TASK DETAILS. Your job with the data below is to output exactly the lines from the one holding "Privacy Policy (124, 677)" down to the one holding "Siguiente (1749, 1175)", both included, and no others.

Stored items:
○ ○ ○ ○ ○ ○ ○

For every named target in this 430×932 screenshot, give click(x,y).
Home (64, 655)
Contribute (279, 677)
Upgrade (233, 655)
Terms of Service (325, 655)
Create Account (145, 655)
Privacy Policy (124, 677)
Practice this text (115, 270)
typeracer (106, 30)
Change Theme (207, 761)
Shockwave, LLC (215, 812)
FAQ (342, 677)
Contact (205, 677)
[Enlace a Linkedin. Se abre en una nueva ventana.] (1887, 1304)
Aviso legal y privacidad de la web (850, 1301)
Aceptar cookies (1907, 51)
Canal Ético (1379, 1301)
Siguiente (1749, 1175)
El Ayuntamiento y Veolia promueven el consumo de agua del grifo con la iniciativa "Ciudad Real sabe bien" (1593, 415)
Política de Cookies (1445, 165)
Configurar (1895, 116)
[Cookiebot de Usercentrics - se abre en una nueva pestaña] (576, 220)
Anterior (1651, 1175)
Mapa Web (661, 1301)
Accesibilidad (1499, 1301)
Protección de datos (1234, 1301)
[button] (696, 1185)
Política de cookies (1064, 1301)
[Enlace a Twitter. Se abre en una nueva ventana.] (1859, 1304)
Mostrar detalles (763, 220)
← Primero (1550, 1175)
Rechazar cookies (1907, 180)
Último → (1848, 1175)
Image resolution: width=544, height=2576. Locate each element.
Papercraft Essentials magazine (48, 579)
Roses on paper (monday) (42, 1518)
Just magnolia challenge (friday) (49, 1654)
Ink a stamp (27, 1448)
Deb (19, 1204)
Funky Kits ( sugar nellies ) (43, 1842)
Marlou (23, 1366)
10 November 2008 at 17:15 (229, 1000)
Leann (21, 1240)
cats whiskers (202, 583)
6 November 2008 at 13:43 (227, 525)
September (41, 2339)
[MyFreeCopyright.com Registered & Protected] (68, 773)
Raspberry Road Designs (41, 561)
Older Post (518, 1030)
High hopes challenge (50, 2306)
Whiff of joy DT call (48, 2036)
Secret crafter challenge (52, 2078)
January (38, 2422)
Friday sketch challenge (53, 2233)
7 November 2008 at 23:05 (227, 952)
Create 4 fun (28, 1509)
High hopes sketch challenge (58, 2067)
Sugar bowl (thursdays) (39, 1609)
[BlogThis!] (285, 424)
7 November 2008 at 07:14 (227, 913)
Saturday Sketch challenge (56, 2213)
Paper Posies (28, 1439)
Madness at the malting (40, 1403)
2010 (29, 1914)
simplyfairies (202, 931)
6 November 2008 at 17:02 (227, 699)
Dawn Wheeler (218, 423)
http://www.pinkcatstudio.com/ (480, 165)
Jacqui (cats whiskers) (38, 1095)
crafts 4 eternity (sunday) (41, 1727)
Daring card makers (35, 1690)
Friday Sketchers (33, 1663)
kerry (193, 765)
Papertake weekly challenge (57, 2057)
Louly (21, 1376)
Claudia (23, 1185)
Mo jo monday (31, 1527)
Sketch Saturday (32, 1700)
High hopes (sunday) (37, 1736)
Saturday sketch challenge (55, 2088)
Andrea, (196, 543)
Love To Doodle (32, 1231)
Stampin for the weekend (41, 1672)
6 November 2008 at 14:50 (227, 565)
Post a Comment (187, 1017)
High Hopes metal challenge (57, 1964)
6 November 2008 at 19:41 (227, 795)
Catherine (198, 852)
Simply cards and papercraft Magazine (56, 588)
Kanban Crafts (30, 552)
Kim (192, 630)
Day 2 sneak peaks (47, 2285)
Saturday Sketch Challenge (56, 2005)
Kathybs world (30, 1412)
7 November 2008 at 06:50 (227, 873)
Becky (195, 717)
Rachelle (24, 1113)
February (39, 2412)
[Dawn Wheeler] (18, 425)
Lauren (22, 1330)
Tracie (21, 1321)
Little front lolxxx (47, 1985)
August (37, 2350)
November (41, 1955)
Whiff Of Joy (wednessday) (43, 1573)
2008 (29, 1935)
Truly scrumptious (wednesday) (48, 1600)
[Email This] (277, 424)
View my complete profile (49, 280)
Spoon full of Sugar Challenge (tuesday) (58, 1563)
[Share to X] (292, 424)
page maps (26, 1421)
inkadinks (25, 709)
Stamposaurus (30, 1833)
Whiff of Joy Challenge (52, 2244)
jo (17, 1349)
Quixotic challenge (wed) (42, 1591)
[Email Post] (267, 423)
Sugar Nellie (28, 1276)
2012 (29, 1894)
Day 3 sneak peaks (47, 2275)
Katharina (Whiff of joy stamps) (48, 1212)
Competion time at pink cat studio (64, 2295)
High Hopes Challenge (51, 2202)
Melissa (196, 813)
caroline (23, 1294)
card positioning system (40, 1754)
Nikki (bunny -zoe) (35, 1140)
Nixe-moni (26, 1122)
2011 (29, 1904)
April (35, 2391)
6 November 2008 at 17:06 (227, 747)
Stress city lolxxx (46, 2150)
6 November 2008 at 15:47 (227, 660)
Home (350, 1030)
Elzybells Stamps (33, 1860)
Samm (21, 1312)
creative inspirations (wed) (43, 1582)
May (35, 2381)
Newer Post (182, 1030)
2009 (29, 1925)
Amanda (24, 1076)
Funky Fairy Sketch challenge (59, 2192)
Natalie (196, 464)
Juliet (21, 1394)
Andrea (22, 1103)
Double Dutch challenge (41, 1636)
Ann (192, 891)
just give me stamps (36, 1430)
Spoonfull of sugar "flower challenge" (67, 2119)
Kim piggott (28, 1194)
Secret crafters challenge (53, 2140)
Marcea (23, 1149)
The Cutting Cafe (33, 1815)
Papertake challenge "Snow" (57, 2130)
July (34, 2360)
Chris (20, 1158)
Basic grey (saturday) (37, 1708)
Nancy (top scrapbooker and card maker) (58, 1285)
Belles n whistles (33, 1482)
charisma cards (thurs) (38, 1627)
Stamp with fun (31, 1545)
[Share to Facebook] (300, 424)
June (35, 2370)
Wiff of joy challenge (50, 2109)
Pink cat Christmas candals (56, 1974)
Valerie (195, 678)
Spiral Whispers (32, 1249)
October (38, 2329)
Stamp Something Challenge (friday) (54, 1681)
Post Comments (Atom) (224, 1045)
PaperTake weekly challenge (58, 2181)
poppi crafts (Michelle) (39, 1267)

○ ○ ○ ○ ○ ○ ○

RESPONSE.
Privacy Policy (124, 677)
Practice this text (115, 270)
typeracer (106, 30)
Change Theme (207, 761)
Shockwave, LLC (215, 812)
FAQ (342, 677)
Contact (205, 677)
[Enlace a Linkedin. Se abre en una nueva ventana.] (1887, 1304)
Aviso legal y privacidad de la web (850, 1301)
Aceptar cookies (1907, 51)
Canal Ético (1379, 1301)
Siguiente (1749, 1175)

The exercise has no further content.